PROBLEM: We have previously shown that supernatants from short-term cultures of human placental explants (HPS) are immunosuppressive in vitro as well as in vivo. They contain a low M.W. factor endowed with immunoregulatories activities (Filtrate of such with a 5 kDa cut off). In this paper, we wanted to assess whether this low M.W. material accounts for most, if not all, of the immunosuppressive properties of crude HPS and begin to investigate its mode of action.
RESULTS: The filtrate is active across species barrier and inhibits human and murine PHA driven lymphocyte proliferation, Mixed Lymphocyte Reaction, and Natural Killer activity as did crude HPS. It does not affect CTL lytic function at effector stage. Its cross species activity allowed us to study its effects in vivo. It corrects resorbtions in the CBA x DBA/2 murine spontaneous abortion model, and suppresses local and general GVH reactions in a model (A cells into irradiated A x B F1s) relevant to a clinical use, e.g., bone marrow transplantation.
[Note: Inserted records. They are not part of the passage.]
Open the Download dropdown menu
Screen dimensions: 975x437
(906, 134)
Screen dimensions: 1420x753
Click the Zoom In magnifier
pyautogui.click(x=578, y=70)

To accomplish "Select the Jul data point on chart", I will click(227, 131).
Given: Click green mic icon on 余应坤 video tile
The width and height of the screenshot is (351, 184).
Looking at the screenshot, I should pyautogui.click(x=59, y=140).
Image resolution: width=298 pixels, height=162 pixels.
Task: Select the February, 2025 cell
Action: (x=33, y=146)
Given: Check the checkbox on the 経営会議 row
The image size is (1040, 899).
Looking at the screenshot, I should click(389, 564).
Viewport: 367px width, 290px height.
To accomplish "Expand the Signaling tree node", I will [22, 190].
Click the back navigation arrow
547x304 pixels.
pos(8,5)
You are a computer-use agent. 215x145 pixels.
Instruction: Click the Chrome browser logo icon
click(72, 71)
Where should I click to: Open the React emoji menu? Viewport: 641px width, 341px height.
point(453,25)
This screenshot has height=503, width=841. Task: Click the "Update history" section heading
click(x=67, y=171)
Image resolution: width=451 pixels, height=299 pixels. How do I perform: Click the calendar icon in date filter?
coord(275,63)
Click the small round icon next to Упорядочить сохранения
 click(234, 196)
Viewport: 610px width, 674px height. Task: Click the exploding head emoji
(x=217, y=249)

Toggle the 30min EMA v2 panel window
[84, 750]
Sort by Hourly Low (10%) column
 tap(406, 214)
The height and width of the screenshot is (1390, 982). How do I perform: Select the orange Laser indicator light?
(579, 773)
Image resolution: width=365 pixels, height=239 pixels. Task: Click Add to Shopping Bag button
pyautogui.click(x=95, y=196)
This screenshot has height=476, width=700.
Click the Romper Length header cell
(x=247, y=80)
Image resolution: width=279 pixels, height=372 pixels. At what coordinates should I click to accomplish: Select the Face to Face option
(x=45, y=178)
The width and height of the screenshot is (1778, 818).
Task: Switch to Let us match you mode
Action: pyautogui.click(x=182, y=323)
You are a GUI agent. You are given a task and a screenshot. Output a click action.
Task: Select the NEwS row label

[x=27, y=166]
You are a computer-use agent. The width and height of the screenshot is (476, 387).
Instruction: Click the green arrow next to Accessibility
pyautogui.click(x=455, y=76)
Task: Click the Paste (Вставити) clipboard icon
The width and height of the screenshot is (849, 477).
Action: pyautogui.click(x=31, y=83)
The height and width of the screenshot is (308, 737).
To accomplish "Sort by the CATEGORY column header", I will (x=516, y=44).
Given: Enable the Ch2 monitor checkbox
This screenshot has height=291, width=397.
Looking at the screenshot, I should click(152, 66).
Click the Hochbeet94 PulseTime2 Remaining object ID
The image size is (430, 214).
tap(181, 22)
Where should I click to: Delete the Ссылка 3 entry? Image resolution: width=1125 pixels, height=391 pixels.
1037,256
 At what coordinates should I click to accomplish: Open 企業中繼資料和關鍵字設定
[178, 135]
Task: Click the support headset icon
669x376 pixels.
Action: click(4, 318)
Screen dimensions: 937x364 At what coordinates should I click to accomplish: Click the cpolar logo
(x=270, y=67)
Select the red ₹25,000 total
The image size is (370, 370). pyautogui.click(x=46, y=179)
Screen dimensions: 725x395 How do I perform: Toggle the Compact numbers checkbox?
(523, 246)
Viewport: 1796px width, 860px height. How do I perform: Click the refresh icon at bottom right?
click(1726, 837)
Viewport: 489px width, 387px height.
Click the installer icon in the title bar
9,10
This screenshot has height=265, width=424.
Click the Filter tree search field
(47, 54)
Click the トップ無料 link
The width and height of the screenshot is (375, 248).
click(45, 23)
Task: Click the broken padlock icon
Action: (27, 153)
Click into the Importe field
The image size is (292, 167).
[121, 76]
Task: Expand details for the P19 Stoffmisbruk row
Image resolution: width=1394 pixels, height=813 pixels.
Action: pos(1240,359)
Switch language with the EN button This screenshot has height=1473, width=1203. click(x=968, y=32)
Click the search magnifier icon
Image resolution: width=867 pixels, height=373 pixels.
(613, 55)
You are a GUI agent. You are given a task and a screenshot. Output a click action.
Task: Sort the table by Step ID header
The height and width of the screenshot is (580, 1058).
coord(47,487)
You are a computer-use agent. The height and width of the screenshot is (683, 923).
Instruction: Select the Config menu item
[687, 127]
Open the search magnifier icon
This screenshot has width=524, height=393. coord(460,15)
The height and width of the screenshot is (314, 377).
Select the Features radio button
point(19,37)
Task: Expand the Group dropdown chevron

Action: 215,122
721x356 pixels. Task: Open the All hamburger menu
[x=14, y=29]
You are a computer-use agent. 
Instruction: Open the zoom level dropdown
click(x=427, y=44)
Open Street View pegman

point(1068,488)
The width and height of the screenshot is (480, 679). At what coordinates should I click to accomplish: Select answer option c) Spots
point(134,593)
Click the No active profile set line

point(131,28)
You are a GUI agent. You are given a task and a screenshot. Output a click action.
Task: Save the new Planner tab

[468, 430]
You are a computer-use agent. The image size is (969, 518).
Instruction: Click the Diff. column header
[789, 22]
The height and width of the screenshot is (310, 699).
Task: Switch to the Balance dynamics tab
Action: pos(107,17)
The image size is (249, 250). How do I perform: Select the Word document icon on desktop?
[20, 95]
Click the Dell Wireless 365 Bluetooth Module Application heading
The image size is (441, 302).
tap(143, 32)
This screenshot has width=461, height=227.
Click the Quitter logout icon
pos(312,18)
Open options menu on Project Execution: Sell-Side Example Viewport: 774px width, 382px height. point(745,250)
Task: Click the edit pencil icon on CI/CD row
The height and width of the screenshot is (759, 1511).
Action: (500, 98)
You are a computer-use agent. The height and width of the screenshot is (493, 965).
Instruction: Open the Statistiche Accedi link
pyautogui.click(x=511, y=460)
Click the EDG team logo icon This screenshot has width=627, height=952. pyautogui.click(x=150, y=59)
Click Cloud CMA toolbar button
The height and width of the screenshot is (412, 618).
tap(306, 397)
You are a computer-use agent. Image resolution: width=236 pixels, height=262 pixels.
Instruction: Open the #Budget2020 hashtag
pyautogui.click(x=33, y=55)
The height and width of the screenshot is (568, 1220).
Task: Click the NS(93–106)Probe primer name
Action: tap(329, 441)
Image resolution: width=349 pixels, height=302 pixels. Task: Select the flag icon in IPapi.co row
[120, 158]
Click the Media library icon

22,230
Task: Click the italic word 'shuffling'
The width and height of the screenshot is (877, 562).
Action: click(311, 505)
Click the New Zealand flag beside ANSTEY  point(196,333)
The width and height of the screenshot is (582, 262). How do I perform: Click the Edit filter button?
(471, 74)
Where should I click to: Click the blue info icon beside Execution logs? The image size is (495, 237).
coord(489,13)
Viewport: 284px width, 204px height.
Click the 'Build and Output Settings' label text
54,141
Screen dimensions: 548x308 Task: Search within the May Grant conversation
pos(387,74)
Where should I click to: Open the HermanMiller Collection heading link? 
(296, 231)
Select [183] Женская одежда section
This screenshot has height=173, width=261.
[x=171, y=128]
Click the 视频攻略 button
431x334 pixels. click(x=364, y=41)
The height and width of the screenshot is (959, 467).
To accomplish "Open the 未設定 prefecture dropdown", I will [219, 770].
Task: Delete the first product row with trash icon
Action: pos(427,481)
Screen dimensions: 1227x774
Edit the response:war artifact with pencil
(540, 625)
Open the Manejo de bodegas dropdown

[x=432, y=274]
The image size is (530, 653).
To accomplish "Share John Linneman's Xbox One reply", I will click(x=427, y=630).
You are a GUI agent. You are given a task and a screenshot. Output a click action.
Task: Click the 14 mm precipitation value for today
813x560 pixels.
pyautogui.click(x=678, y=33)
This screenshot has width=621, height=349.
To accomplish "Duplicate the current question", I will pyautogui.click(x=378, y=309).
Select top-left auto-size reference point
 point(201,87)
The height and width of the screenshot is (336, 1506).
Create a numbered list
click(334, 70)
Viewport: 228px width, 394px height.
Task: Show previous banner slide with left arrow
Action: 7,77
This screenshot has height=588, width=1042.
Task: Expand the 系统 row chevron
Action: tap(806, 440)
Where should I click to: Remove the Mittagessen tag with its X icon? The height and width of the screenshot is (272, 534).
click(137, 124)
To ensure that such survival of the recipients was due to donor cells in the latter, surviving experimental animals were analysed by FACS for repopulating lymphocytes phenotype, which was indeed of donor origin.
To elucidate the mechanism(s) of action of the active HPS moiety, we first tested various malignant cell lines for the minimal incubation time required for maximal lymphocyte inhibition. In the same vein, we verified that lymphocytes stimulated by PHA and simultaneously treated with filtrate were unresponsive to a second PHA challenge. The effects of the material was reversible if cells were washed out of it early enough before otherwise entering a cycle leading ultimately to cell death in vitro. Finally, we tested several second messenger pathways, none of which were modified.
CONCLUSION: These data suggest that the filtrate contains an entity that represents the main, if not all, the immunosuppressive molecules present in HPS. In addition, they suggest that the material acts only on activated T cells and requires to be present early in the replication activation cycle.
Altogether, the in vitro data strongly suggest that the material is acting by inducing clonal deletion in activated (T) cells.